WITH A VIEW of culture more befitting the Third Reich than the Third Millennium, reactionaries in Congress set out in the mid-1990s to kill the National Endowment for the Arts.
They took a program largely responsible for bringing music and dance to public schools and tried to demonize it, cherry-picking a few controversial grants to such folk as the late homoerotic artist Robert Mapplethorpe.
Efforts to smash the NEA were eerily reminiscent of the famous statement by Reichmarshal Hermann Goering: "When I hear the word 'culture,' I reach for my revolver."
Seattle became a hotbed of resistance to the knuckle draggers of the late 20th century. Corporate Council for the Arts (now ArtsFund) boss Peter Donnelly and Seattle Opera Director Speight Jenkins were leaders in a national battle that preserved the NEA, albeit as an agency parched for resources.
A decade later, the NEA is back on its feet. Its chairman is Dana Gioia, a former General Foods executive turned poet, critic and American Book Award winner. Gioia is a first-rate Bush appointee who knows his portfolio. He has championed such programs as Shakespeare in Communities and a "Big Read" effort designed to reacquaint America with the classics.
"He has made it impossible to vote against the endowment," Jenkins joked Monday, after Gioia spoke to ArtsFund's Celebration of the Arts luncheon.
Nearly 1,000 people turned out to hear Gioia. With its sculpture garden and expanded downtown digs, the Seattle Art Museum has local scribes mouthing and penning this-puts-Seattle-on-the-map platitudes. Beethoven's Ninth Symphony was performed, and quite well, last weekend in Bremerton.
What is misleading with this rosy picture? Answers came from Gioia in a sharp, blunt speech deserving of a hearing beyond the Westin ballroom.
"Across the country, school district by school district, arts are being removed from our public education," Gioia warned.
As well, he added, "The arts don't live in the media. ... Our society has chosen not to make arts part of our public culture." By contrast, pop culture is glorified. Our schoolchildren can name NBA stars and contestants on "American Idol." But, asked Gioia: "Can they name a living American poet, a famous architect, a classical musician, a philosopher or a theologian?"
It wasn't always so. In the 1950s, CBS broadcasts of the New York Philharmonic "Young People's Concerts" under conductor Leonard Bernstein popularized classical music for baby boomers.
Gioia is not just concerned with cultural literacy. The United States has experienced "a universal decline in reading" over the past 20 years, argued the NEA boss. "The problem is worse among young Americans."
That which the gods would destroy, they must first cheapen. What Gioia was warning about is not just the country becoming a cultural "dustbin" -- to use Sir Thomas Beecham's World War II-era description of Seattle -- but of a broader threat to citizenship.

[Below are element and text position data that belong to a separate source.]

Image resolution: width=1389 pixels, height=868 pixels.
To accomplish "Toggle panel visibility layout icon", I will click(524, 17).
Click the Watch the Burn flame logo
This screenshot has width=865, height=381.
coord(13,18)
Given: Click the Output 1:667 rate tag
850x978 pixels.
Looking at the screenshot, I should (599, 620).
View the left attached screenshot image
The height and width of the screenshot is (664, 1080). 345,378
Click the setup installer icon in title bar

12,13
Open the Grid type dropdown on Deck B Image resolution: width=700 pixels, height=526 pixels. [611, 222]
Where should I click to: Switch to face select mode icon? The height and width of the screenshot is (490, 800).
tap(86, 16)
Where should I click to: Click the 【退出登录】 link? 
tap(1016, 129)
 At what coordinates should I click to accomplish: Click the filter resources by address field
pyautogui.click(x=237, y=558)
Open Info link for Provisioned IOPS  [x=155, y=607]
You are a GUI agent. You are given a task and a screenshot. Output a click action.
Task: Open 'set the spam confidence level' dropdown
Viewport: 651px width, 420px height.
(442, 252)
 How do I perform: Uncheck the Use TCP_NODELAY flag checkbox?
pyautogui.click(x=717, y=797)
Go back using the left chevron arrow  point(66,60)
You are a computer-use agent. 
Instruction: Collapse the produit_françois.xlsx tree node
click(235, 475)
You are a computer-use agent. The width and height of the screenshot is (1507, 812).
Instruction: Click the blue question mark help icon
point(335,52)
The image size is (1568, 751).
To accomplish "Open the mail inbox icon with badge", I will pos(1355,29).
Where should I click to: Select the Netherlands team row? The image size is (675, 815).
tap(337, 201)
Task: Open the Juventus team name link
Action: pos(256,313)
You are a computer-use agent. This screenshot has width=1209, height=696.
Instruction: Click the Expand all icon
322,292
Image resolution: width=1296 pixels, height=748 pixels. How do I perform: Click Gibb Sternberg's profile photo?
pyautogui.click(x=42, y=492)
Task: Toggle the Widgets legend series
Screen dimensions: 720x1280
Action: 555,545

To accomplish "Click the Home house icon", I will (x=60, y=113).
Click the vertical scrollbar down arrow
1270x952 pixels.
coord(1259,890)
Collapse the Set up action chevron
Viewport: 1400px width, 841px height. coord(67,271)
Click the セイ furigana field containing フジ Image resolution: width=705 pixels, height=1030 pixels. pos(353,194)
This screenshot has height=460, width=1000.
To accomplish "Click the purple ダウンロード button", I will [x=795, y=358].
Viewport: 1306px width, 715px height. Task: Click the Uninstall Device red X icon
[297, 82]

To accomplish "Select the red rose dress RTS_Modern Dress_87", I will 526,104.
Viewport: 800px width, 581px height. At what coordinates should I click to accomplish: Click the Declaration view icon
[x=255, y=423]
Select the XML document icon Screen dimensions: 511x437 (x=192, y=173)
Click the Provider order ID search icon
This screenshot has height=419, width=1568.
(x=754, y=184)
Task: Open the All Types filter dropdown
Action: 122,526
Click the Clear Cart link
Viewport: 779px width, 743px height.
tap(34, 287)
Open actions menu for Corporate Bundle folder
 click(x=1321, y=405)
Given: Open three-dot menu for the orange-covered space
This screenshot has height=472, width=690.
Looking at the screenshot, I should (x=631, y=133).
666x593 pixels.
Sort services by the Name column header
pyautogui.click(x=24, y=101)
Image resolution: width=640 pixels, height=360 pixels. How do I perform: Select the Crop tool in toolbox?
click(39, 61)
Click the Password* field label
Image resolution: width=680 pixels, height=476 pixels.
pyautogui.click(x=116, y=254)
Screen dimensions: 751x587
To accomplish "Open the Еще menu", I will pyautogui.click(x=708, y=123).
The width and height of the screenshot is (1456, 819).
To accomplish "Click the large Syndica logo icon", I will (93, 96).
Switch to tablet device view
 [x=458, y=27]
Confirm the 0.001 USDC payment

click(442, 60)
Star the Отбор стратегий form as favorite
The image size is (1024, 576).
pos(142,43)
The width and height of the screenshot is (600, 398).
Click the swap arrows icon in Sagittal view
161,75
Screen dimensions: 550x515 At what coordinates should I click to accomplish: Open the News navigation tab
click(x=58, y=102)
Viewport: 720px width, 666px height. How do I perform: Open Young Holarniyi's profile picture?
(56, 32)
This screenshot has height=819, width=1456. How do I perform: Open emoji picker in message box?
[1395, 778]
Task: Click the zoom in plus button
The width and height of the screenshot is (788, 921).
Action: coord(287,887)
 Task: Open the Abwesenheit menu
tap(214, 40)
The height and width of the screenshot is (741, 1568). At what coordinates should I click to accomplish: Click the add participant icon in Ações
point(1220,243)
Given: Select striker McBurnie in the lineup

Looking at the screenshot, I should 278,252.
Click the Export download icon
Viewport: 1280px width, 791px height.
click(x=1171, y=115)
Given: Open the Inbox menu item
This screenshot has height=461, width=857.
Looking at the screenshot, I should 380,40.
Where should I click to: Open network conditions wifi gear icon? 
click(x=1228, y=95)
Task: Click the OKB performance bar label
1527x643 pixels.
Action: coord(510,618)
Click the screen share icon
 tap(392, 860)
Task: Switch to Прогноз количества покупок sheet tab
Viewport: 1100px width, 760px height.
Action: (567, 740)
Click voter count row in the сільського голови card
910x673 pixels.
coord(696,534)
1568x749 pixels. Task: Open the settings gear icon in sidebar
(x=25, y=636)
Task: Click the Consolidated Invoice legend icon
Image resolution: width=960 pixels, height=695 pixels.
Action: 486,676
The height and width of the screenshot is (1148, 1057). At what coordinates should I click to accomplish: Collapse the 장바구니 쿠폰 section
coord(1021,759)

In his 1968 campaign that challenged the Vietnam War, poet-politician Eugene McCarthy loved to evoke an ancient Celtic poet, Cadoc the Wise.
To love his land, a man must love justice, intoned Cadoc. (This was pre-gender equality.) To love justice, a man must love learning. To love learning, a man must appreciate poetry and song.
Gioia put it a bit differently Monday. With children, he said, the arts awaken a sense of the world. With teenagers, arts and culture help provide an understanding of what their adult identity will be. With adults, arts and culture "keep us alert and alive to the potentials within us."
In real spending, the NEA's budget topped out at $170 million in 1994. The "Gingrich Congress" cut it back to $99 million. The endowment budget has climbed back to $124 million.
With help from Congress' newly empowered appropriator, Rep. Norm Dicks, D-Wash. -- "the most steadfast champion the NEA has in the House," in Gioia's words -- the endowment hopes to climb back to '94 levels. President Bush's budget proposes a small increase to $128.4 million.
OK, such is the good news. The bad news is that education budgets in schools are getting whacked across the country. The Bush budget would eliminate the Department of Education's $35 million arts-in-education program. Chancellor Joel Klein announced early this year plans to discontinue Project ARTS, which has funneled more than $680 million into New York City schools. In Florida, a House budget recommended cutting state arts grants from $32.6 million to $9.6 million.
Cadoc was wise without opinion polls. Nowadays, we have evidence of the value of arts to young and old alike.
Surveys show that kids who participate in the arts are four times more likely to be recognized for academic achievement. They're three times more likely to be elected to class office. They are four times more likely to join in a science or math fair.
And adults? "People who read are overwhelmingly more likely to participate in civic life at every level," Gioia said. "They do charity work at more than twice the level. If we lose this in a democracy, we lose the most positive foundation for participation in American society."
Or as famed jazz musician Wynton Marsalis warned on a recent trip to Capitol Hill: "Our kids are uncultured and culturally ignorant all over this country. It's important for us, in this time, to set another tone for what our nation is about."